Isso foi possível graças à formação da equipa nacional encarregada de revisar os custos do impacto e das adaptações às mudanças climáticas, com o apoio do Banco Africano de Desenvolvimento (BAD) em preparação para a COP26 – a mais importante reunião sobre o clima do deste ano – que terá lugar em novembro de 2021 na Escócia, segundo comunicado do BAD lido por Mercados Africanos

A Guiné-Bissau poderá agora participar de forma substantiva e eficaz nesse encontro ao poder estimar os custos do impacto da mudança climática e da adaptação ao clima no seu país, particularmente, na agricultura, silvicultura e outros setores ligados ao uso da terra.

O país poderá, por um lado, comunicar de forma concreta e precisa, à comunidade internacional as principais necessidades de adaptação e por outro, promover a inclusão das mesmas em todas as políticas e programas setoriais do governo.

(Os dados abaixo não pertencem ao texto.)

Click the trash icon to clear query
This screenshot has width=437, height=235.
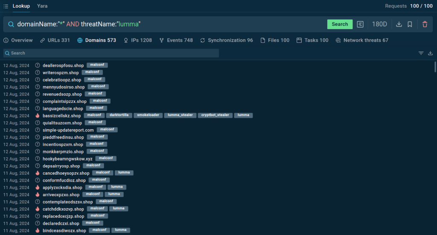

Presidida pelo Ministro do Ambiente e Biodiversidade da Guiné-Bissau, Viriato Luís Soares Cassamá, esta formação reuniu, durante duas semanas, vinte e cinco participantes de ministérios chave envolvidos na componente de adaptação do CDN e centrada na análise de risco e vulnerabilidade do sector agrícola e na identificação e custos das opções de adaptação.

Esta formação conduzida pela Rede e Centro Africano de Tecnologia e Finanças Climáticas (ACTFCN), “é essencial para apoiar o componente de adaptação da Guiné-Bissau. Como outros países africanos, a Guiné-Bissau está exposta aos efeitos adversos das mudanças climáticas em quase todos os setores produtivos da vida nacional, especialmente a sua população e ecossistemas naturais ”, explica, no comunicado, Al Hamndou Dorsouma, gestor da Divisão de Adaptação às Mudanças Climáticas do BAD.

No seu relatório de 2020 sobre as perspetivas económicas para a Guiné-Bissau, o BAD afirma que a vulnerabilidade da agricultura e das pescas às alterações climáticas ameaça os meios de subsistência de mais de 70% da população. Chuvas irregulares e inundações frequentes nas regiões costeiras e nas ilhas ameaçam a economia e a população, especialmente a grande proporção de famílias pobres e vulneráveis ​​para as quais os meios de subsistência alternativos são limitados.